Mais um dia passado pela vida em que não admiti que ela passasse por mim sem lhe deixar algo de valioso. A correria matinal, seguida de levar os dois diabretes à escola e a alegre chegada ao café onde todas as manhãs tomo a meia de leite e escrevo as estórias que na alma se me formam. Mais tarde, satisfeita e refeita pela criatividade derramada, segui para o resto dos afazeres agendados para hoje. Enquanto guiava vi um homem sentado no muro da igreja de uma pequena povoação onde quase todos os dias passo. E ele quase todos os dias está ali, a ver os carros passar, no seu sereno e misterioso hábito recheado de nada ( a verdade é que passa ali os dias sem nada fazer…). Julguei-o.
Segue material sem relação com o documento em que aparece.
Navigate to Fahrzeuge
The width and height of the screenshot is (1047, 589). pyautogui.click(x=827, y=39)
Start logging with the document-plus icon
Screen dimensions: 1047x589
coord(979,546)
Julguei-o na sua inércia e desocupação de homem novo que podia estar a fazer pela vida, pela sociedade, por si mesmo… Julguei-o e comparei-o comigo que não consigo parar quieta dois minutos; que não consigo deixar de pensar em cinco novos projectos quando já tenho uns oito em mãos. Comparei-o com a minha velocidade impaciente ( na vida, não na estrada, ok?) de quem quer fazer a diferença, marcar posição, atingir almas, corações; crias sorrisos, harmonia; fazer mais e mais e mais….
E foi então que percebi que quem vê tudo sempre com os mesmos olhos, vê mais ou menos o mesmo que um cego (só que os cegos normalmente são-no só dos olhos, não da alma!). Percebi naquele momento, no meu carro ( eu percebo tanta coisa no carro!!) que estava a ser estúpidamente preconceituosa… Estava a ser julgadora quando isso não me é pedido nem esperado. Quem sabe se o senhor não é um pensador ilumidado ( ao estilo do nosso adorado Osho) que escolhe sempre o mesmo lugar para as suas extraordinárias meditações que o conduzirão à transcendência e a ser, quem sabe, um grande contributo para a evolução da humanidade… Afinal, como diz a minha amiga Marta – “ às vezes de fraca moita, salta grande coelho!!”. Ou, quem sabe, o senhor do muro da igreja talvez ali esteja para ajudar as crianças a atravessar a estrada em segurança ou com a missão de evitar algum grande acidente e salvar a vida a alguém a quem viver faça falta…. ( esta talvez pareça uma estupidez mas, se pensarem um pouco, talvez percebam que não é…)
O certo é que segui para o resto do meu dia decidida a olhar para tudo com mais do que um olhar, que é como quem diz, decida a conseguir ver tudo sob vários prismas, direcções, iluminações. Tentar ver tudo com novas cores e nuances que não apenas as óbvias… usar os olhos do corpo e, depois, accionar também os do coração da alma e de tudo o que mais haja cá dentro…. Porque só assim é que podemos ver as razões dos outros mesmo quando achamos que eles não têm razão e isto é muito importante porque não só vai esbater conflitos e potenciar a harmonia como nos vai “limpar” por dentro de todos os sentimentos corrosivos e nefastos que não queremos em nós!
E é por isso que estou a escrever sobre os cotovelos, deitada de barriga para baixo, virada para os pés da cama… é por isso que mudei a cor das lâmpadas dos candeeiros e pus uma música inspiradora bem alto na aparelhagem…. Para olhar para tudo com novos olhos e uma nova perspectiva tudo, mas mesmo para tudo!!!
…. E agora vou pôr mais baixo… que os miúdos já devem ter adormecido.